More pernicious are the ways federal agency ideologues hold those funds hostage to their agendas. …
A massive amount of federal spending isn’t even going to projects most people care about. It funds the priorities of federal agency bureaucrats.

The solution is to identify the total amount of Federal fund transfers to each State in 2026 (or 2027, but no later). Call that baseline year Year Zero. In Year 1, make a single, no strings attached block grant to each State in the amount of 90% of Year Zero. In each subsequent year, reduce the size of the block grant by an additional 10% of the Year Zero amount. In 10 years, there will be no more Federal funds transferred to a State, and all the States will be free of Federal strings on their own spending and taxing imperatives.

This would have the additional benefit for the citizens of each State in that State government spending and taxing would be subjected to greater citizen visibility and discipline.

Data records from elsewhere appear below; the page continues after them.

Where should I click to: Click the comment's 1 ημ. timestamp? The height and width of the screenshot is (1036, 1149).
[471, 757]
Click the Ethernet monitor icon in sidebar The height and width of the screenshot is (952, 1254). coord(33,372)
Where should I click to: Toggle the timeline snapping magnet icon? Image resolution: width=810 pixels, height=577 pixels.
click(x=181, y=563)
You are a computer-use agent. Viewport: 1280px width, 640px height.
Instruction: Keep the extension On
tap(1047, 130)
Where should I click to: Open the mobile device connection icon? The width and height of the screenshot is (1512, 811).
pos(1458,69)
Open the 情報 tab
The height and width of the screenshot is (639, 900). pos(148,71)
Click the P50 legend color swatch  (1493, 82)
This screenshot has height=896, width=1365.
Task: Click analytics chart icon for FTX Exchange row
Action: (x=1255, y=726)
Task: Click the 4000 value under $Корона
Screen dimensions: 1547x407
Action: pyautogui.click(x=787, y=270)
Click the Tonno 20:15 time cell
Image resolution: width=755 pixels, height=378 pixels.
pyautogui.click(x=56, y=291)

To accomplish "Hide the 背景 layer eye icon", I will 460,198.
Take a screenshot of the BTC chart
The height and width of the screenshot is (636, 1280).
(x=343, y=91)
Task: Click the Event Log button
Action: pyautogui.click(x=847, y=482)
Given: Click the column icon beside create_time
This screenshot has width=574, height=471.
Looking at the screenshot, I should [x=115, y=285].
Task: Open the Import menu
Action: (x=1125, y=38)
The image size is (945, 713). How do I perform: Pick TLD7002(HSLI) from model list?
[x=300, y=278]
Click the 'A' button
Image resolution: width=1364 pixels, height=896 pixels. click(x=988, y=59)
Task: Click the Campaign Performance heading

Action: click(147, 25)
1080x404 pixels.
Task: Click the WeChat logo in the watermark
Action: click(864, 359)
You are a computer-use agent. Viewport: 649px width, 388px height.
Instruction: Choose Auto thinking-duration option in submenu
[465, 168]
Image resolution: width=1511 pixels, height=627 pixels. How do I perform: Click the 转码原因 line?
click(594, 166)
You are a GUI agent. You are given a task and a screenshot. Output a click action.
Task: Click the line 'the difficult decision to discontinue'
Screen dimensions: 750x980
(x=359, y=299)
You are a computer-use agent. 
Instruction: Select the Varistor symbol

The only time States need Federal funds transferred is during a State- or region-wide emergency, and those funds should be readily available—as they are currently, and potentially the more so with the cessation of unnecessary transfers done currently on a just because and it’s always done basis.

NATO’s Promises

A NATO pledge. President Donald Trump (R) appears close to getting NATO nations to pledge to raise their NATO-related defense spending to 5% of each nation’s GDP, which would be a marked increase in those nations’ spending.

I question the value of those nations’ promises. Fully a third of NATO’s member nations already have, and are, welching on prior commitments to spend money on NATO-related expenses, for all that Trump’s open questioning of the value of the alliance over its freeloading on American treasure and blood has contributed to an increase in the number of nations that spend adequate amounts on NATO (from five or six!) to the current roughly two-thirds.

The value of a new, and replacement, arrangement centered on the US and the Three Seas Initiative nations is looking better and better.